#### [What you are asked to do]
Please give the records below again in full, exactly, with the images left out.

#### The data ####

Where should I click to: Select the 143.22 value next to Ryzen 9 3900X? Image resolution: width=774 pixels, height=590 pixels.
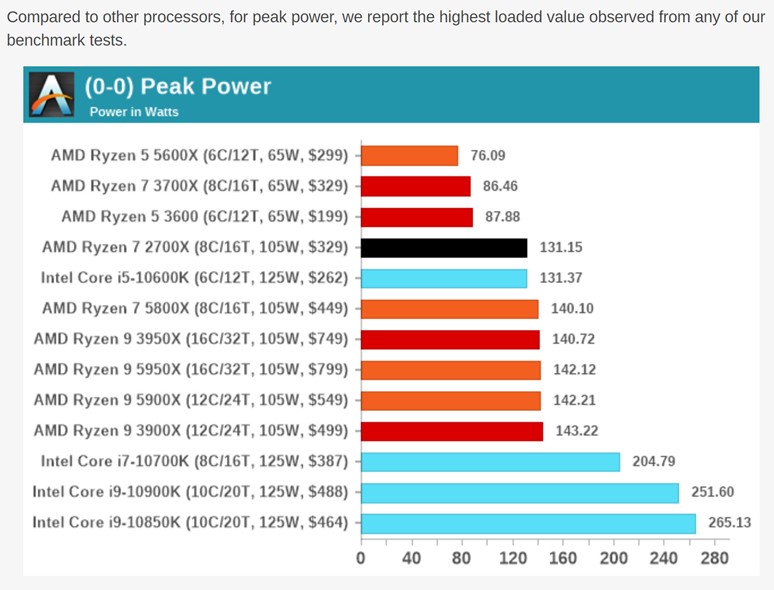pyautogui.click(x=574, y=431)
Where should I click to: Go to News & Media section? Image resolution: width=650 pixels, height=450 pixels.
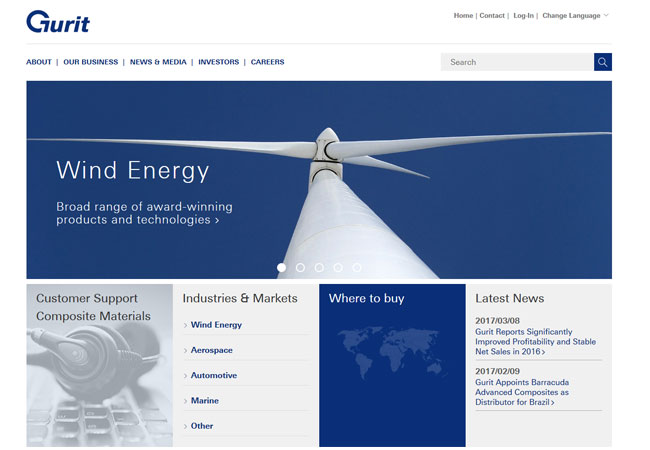point(158,62)
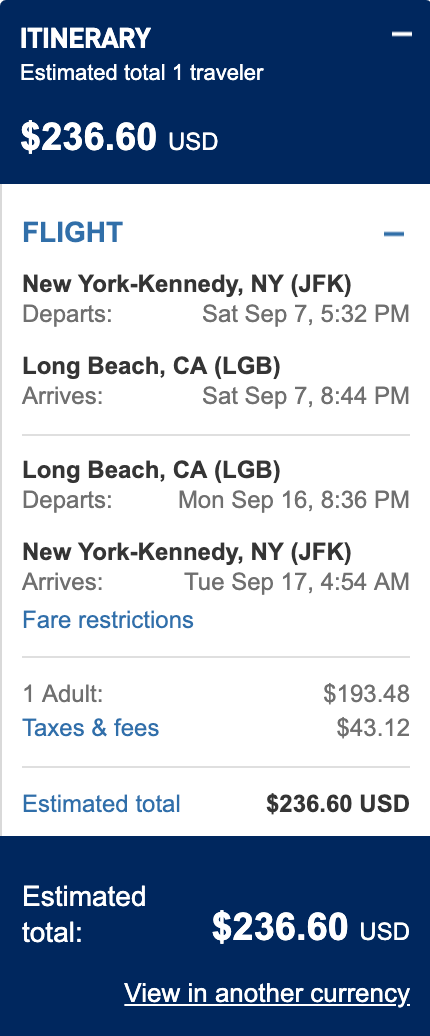Open the Taxes & fees breakdown link
Viewport: 430px width, 1036px height.
point(90,728)
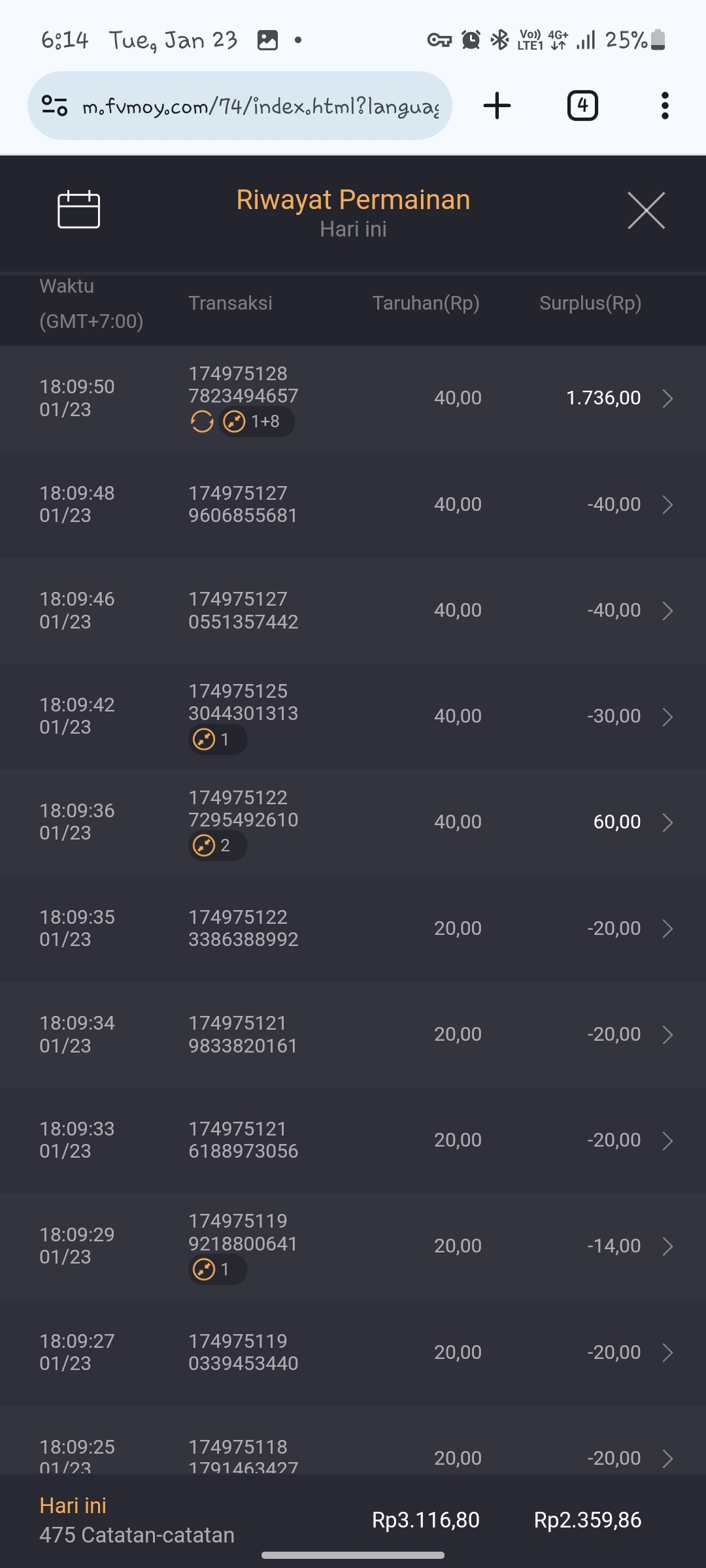The width and height of the screenshot is (706, 1568).
Task: Tap the browser URL address bar
Action: coord(260,106)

####

#### [Solution]
Where should I click to: Select the 143.22 value next to Ryzen 9 3900X? Image resolution: width=774 pixels, height=590 pixels.
pyautogui.click(x=574, y=431)
Where should I click to: Go to News & Media section? Image resolution: width=650 pixels, height=450 pixels.
point(158,62)
Open the Taxes & fees breakdown link
Viewport: 430px width, 1036px height.
point(90,728)
The width and height of the screenshot is (706, 1568).
Task: Tap the browser URL address bar
Action: coord(260,106)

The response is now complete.